Zeilen zur Elementsuche:
____________

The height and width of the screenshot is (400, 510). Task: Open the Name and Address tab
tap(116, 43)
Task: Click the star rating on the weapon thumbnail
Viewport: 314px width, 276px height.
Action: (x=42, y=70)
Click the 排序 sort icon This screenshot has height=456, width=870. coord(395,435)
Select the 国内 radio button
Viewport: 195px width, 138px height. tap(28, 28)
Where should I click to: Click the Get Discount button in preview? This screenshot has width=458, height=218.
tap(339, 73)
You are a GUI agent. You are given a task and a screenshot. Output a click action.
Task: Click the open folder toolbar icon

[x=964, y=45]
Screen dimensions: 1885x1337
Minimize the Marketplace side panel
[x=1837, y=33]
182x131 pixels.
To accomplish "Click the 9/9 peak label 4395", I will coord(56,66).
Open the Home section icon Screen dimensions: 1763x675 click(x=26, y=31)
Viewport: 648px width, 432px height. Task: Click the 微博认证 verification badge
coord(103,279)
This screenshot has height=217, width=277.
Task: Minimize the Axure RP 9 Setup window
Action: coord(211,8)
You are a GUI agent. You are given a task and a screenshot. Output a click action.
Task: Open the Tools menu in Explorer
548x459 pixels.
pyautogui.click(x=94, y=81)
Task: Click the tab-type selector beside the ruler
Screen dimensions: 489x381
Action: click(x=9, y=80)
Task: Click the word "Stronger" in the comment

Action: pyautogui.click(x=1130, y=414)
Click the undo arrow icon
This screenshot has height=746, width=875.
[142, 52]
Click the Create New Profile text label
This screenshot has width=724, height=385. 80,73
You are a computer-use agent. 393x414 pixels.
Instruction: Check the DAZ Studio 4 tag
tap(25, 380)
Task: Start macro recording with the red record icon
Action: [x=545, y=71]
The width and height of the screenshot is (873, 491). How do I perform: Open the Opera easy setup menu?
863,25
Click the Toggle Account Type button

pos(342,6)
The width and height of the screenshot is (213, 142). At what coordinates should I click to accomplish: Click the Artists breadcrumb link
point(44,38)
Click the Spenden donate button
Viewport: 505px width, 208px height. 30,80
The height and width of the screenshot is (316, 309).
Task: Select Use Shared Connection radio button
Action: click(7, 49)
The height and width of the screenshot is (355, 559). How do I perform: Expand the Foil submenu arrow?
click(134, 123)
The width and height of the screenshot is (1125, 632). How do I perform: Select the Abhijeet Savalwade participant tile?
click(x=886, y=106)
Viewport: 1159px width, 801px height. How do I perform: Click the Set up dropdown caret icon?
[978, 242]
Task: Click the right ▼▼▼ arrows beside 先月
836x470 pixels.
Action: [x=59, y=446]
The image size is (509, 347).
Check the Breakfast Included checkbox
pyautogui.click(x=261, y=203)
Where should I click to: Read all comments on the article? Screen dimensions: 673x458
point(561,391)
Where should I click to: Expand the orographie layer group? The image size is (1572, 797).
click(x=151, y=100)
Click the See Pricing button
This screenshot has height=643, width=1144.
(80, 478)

____________

* Gegebene Aufgabe:
Gib die Zeilen oben erneut aus, ersetze dabei „Screen dimensions“ durch „Screen size“ und lass alles andere unverändert.

* Lösung unten:
The height and width of the screenshot is (400, 510). Task: Open the Name and Address tab
tap(116, 43)
Task: Click the star rating on the weapon thumbnail
Viewport: 314px width, 276px height.
Action: (x=42, y=70)
Click the 排序 sort icon This screenshot has height=456, width=870. coord(395,435)
Select the 国内 radio button
Viewport: 195px width, 138px height. tap(28, 28)
Where should I click to: Click the Get Discount button in preview? This screenshot has width=458, height=218.
tap(339, 73)
You are a GUI agent. You are given a task and a screenshot. Output a click action.
Task: Click the open folder toolbar icon

[x=964, y=45]
Screen size: 1885x1337
Minimize the Marketplace side panel
[x=1837, y=33]
182x131 pixels.
To accomplish "Click the 9/9 peak label 4395", I will coord(56,66).
Open the Home section icon Screen size: 1763x675 click(x=26, y=31)
Viewport: 648px width, 432px height. Task: Click the 微博认证 verification badge
coord(103,279)
This screenshot has height=217, width=277.
Task: Minimize the Axure RP 9 Setup window
Action: coord(211,8)
You are a GUI agent. You are given a task and a screenshot. Output a click action.
Task: Open the Tools menu in Explorer
548x459 pixels.
pyautogui.click(x=94, y=81)
Task: Click the tab-type selector beside the ruler
Screen size: 489x381
Action: click(x=9, y=80)
Task: Click the word "Stronger" in the comment

Action: pyautogui.click(x=1130, y=414)
Click the undo arrow icon
This screenshot has height=746, width=875.
[142, 52]
Click the Create New Profile text label
This screenshot has width=724, height=385. 80,73
You are a computer-use agent. 393x414 pixels.
Instruction: Check the DAZ Studio 4 tag
tap(25, 380)
Task: Start macro recording with the red record icon
Action: [x=545, y=71]
The width and height of the screenshot is (873, 491). How do I perform: Open the Opera easy setup menu?
863,25
Click the Toggle Account Type button

pos(342,6)
The width and height of the screenshot is (213, 142). At what coordinates should I click to accomplish: Click the Artists breadcrumb link
point(44,38)
Click the Spenden donate button
Viewport: 505px width, 208px height. 30,80
The height and width of the screenshot is (316, 309).
Task: Select Use Shared Connection radio button
Action: click(7, 49)
The height and width of the screenshot is (355, 559). How do I perform: Expand the Foil submenu arrow?
click(134, 123)
The width and height of the screenshot is (1125, 632). How do I perform: Select the Abhijeet Savalwade participant tile?
click(x=886, y=106)
Viewport: 1159px width, 801px height. How do I perform: Click the Set up dropdown caret icon?
[978, 242]
Task: Click the right ▼▼▼ arrows beside 先月
836x470 pixels.
Action: [x=59, y=446]
The image size is (509, 347).
Check the Breakfast Included checkbox
pyautogui.click(x=261, y=203)
Where should I click to: Read all comments on the article? Screen size: 673x458
point(561,391)
Where should I click to: Expand the orographie layer group? The image size is (1572, 797).
click(x=151, y=100)
Click the See Pricing button
This screenshot has height=643, width=1144.
(80, 478)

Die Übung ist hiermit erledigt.